Now panel is cheap if you buy off of craigslist and get a good deal. You still need someplace to put them and the supporting gear along with the batteries to do this. That's just for a tiny 5000 BTU A/C. You can find a 6000 BTU unit that pulls 500w or so and a 12v 9000 BTU roof A/C that will pull just 600w too. That last one cost nearly 2 grand so add that into your figures. By the time you add up the panel, controllers, batteries and A/C plus a generator to back it all up, it is quite the investment if all you are doing is running your A/C. I do it because it not only saves me and my neighbors from hearing a generator but because I also run a hotplate to cook with, a electric hot water heater, even a 400 watt oil filled heater on clod clear days plus a bunch of smaller items. Even going cheap I have $3500 into my system and I never need the A/C at night.
 
That Arctic breeze takes more battery than most people will be able to put in their vehicles. This is from their PDF. Sorry of the copy and paste quality, as you can see, eight group 31 batteries will only give you 16.7 hours of run time at 100%.

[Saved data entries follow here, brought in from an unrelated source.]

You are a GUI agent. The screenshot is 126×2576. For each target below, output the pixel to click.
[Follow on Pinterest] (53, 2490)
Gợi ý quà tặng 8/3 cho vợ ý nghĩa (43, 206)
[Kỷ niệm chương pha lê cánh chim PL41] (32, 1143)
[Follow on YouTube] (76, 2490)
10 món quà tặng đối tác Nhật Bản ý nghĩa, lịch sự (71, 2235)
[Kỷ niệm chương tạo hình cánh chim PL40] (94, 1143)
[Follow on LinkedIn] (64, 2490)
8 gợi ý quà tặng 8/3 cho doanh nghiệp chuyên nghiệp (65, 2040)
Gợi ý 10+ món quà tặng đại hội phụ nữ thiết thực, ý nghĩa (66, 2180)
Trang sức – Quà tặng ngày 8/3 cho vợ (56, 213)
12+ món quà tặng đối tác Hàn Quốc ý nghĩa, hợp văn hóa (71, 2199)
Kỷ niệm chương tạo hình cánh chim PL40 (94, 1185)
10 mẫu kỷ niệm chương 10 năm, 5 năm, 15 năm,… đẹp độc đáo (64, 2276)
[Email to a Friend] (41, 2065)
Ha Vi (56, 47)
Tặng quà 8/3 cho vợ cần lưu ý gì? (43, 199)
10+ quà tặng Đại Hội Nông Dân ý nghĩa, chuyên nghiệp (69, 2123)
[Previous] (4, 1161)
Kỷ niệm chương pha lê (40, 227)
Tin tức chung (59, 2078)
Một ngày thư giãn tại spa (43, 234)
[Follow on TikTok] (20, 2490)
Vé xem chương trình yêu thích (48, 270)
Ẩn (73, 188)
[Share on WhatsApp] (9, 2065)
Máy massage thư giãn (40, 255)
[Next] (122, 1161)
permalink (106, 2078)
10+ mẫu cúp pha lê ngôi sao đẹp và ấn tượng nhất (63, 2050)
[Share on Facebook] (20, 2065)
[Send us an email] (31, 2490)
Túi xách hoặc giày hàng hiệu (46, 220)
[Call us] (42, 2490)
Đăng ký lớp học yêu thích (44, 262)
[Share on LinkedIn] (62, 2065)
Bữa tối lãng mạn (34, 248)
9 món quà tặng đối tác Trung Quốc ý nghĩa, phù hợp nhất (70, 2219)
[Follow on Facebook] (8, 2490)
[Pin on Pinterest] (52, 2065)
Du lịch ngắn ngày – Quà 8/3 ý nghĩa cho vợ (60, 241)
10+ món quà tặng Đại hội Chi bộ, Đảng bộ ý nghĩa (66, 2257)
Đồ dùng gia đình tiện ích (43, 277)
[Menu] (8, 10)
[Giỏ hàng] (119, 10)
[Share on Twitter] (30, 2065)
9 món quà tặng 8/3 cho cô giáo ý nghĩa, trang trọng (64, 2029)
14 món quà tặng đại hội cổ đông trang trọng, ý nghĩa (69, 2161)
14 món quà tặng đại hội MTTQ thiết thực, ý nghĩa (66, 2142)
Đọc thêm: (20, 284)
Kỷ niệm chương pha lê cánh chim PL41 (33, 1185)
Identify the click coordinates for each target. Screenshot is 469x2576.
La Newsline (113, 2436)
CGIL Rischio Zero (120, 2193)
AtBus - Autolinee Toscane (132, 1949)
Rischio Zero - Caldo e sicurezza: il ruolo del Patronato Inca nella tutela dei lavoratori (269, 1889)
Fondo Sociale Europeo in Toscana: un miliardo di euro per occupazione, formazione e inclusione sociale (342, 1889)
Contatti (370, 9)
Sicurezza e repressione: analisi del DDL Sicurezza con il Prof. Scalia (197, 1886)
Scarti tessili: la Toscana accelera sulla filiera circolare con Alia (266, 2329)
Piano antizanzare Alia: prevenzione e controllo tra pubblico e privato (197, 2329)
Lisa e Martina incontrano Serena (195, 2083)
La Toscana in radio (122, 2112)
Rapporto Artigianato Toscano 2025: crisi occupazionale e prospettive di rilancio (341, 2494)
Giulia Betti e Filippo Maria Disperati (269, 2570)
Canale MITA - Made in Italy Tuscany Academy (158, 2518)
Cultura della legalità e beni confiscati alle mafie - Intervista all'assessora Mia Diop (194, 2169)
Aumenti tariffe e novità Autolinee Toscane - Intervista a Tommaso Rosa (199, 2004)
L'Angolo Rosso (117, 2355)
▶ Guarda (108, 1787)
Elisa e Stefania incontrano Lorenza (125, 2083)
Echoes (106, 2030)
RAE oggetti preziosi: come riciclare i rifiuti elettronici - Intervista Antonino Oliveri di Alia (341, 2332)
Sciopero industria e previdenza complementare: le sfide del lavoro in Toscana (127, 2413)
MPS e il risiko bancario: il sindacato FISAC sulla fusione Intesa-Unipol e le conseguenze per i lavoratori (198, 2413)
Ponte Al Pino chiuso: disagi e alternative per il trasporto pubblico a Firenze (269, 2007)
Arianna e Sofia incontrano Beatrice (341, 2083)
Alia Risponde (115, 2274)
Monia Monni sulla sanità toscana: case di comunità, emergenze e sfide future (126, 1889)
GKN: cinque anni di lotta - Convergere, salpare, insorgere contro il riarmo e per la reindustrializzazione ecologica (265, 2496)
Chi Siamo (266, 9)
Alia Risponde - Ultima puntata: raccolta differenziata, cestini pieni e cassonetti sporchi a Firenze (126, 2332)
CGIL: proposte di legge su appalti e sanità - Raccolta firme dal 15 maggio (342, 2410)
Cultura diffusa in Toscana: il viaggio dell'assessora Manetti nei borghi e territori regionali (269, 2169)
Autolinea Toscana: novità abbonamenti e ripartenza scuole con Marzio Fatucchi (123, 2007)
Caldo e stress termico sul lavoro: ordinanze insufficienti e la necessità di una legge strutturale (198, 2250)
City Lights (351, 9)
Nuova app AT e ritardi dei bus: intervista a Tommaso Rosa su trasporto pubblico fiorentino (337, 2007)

"The following chart will give a good indication of the number of batteries needed for different run times.
This chart assumes the use of group 31 AGM batteries weighing 75 lbs. each.
# of Batteries Weight 100% Compressor
run time
60% Compressor run time
4 batteries 276 lbs 8.1 hrs 13.1 hrs
5 batteries 345 lbs 10.3 hrs 16.3 hrs
6 batteries 414 lbs 12.4 hrs 19.5 hrs
7 batteries 483 lbs 14.6 hrs 22.9 hrs
8 batteries 552 lbs 16.7 hrs 26.3 hrs
These run times do not account for any other possible draws on the batteries like interior lights,
radios, CBs, laptops, fridges, etc. If your truck has other power draws, you should factor them into the
number of batteries you may require."
 
LOL
Yes, but think about it...
60% is pretty high overnight.
My mistake...the one I had was "inverter" style, which ramped the compressor up and down as needed.
I found the 8 hour run time to work perfectly for sleeping.
Longer than that, I fired the diesel APU.
(Which, BTW, are a lot easier on fuel than gasoline gensets.)
I have often wondered about setting up an alternator to a small diesel engine to see if I could beat my Honda eu2000's efficiency level.
With a 120AMP alternator, driven slower than optimal, you could grab 45amps with a pretty small diesel.
We made them (with gas motors) for the shops.
A cheap hand-truck with a Harbor Freight (I think they were 5HP) and a one-wire GM alternator...and 15 feet of 4AWG with jumper clamps.
Would spin a stone-dead big-truck over after about 10 minutes wide open.
I think our cost on them was about 250 per unit, including the welder time to stitch it together.
The diesel motor weighs more, but on an RV, it would not mean squat. (On a hand truck in the snow, it DID make a difference.)
The mechanics had a choice of the battery bank, the service truck for a standard jump...or the "cart-start." They chose the hand truck every time. It was always a sure thing and never cooked an ECM or starter lead.